By their very nature fan films, broadly distinguished from the millions of other YouTube posts by their use of real actors and fictional narrative, seek to appeal to an already dedicated fan base. There are thousands of unofficial Star Wars, Star Trek and Spider-Man spin-offs. Many, like Gollum, seek not to parody but to honour. “We didn’t want to create a new world, we already loved Jackson’s version,” Bouchard says. “Jackson’s film was an homage to Tolkien. And Gollum is our homage to Jackson.”
So what makes one film successful among thousands? Clive Young, the author of Homemade Hollywood: Fans Behind the Camera, points out that Gollum had the novelty of being the first serious Lord of the Rings flick, which contributed to fans donating 20 per cent of production costs through the website. “And remember tripod, tripod, tripod. Fifty per cent of fan films will make you seasick within five minutes.”
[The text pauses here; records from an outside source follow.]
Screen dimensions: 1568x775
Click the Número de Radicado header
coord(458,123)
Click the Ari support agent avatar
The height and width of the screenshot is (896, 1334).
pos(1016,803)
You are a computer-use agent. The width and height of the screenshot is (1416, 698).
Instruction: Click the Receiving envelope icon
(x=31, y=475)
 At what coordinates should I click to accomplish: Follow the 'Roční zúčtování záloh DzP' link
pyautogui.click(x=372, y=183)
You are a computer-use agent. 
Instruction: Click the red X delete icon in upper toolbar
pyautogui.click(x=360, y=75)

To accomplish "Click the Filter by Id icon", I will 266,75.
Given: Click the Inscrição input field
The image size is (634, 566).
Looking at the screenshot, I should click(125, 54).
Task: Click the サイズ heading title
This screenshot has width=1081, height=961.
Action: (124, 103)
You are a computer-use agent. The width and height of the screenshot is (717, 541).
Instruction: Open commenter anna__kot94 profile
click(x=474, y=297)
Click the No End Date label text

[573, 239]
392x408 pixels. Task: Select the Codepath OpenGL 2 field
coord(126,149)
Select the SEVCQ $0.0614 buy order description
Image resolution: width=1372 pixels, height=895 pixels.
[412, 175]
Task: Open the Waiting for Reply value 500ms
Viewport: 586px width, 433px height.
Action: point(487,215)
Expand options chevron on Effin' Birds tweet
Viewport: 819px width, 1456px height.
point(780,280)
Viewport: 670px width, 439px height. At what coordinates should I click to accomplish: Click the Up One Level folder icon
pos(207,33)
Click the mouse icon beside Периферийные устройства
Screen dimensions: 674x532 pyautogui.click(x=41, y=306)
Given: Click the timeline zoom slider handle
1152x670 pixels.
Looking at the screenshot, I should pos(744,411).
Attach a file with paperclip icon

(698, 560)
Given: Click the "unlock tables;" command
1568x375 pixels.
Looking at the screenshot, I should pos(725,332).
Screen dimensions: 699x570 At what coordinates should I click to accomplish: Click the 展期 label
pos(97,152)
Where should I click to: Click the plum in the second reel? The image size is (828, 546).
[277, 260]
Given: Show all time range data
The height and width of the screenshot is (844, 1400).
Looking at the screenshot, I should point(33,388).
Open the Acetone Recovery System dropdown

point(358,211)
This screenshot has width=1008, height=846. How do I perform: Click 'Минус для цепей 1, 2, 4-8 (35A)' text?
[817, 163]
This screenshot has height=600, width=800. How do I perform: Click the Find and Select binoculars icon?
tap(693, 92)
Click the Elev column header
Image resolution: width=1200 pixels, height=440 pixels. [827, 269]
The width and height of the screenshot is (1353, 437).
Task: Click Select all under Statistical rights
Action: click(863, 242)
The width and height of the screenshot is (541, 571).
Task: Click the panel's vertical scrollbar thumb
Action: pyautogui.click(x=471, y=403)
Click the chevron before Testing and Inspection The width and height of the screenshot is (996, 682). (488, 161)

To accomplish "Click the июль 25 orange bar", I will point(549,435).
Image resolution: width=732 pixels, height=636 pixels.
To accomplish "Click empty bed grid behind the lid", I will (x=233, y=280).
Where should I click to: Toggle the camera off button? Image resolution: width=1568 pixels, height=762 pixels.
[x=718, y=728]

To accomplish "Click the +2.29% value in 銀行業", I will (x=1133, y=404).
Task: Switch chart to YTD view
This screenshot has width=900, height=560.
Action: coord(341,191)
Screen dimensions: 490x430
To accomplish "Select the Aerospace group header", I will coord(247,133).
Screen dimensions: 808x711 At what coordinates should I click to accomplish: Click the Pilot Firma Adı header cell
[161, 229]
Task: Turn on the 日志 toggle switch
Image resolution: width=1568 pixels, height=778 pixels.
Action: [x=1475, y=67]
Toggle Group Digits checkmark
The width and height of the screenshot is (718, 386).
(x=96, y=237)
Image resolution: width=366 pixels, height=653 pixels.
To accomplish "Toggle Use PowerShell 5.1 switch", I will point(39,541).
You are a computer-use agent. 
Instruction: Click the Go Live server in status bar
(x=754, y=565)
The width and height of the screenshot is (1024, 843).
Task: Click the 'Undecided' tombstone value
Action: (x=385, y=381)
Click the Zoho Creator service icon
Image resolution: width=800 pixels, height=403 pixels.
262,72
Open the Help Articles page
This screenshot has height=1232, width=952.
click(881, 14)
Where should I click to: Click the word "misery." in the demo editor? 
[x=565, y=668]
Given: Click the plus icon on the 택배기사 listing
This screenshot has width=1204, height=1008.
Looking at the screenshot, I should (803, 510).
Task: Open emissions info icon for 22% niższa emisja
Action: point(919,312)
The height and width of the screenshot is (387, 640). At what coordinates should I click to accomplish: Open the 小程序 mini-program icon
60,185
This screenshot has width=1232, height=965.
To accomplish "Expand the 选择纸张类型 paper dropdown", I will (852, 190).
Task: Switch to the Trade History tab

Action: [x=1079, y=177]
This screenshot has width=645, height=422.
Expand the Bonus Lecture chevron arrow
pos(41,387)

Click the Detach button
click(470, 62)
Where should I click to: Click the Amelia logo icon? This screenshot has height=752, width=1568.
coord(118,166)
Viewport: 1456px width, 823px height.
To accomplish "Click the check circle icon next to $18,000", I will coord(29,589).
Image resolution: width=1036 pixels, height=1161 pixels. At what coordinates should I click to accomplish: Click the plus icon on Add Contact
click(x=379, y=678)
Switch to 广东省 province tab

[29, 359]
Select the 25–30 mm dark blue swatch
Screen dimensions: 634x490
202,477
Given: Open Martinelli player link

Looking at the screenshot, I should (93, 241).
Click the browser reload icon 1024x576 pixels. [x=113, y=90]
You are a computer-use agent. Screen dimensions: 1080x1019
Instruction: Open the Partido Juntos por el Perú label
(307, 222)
Fan films have been around for decades but have experienced a surge in popularity over the past decade, according to Young, who attributes this growth to the ease with which would-be directors can now use the internet to distribute the film quickly and cheaply, and also to contact production staff. More than 60 Gollum visual-effects engineers were working from computers all over the world. Without the internet, Bouchard says, he would never have been able to make it work. Gollum himself is a masterpiece, spending most of the film in a bag, before emerging for one brilliant shot that took months to create and looks almost as if it could have been stolen from the original.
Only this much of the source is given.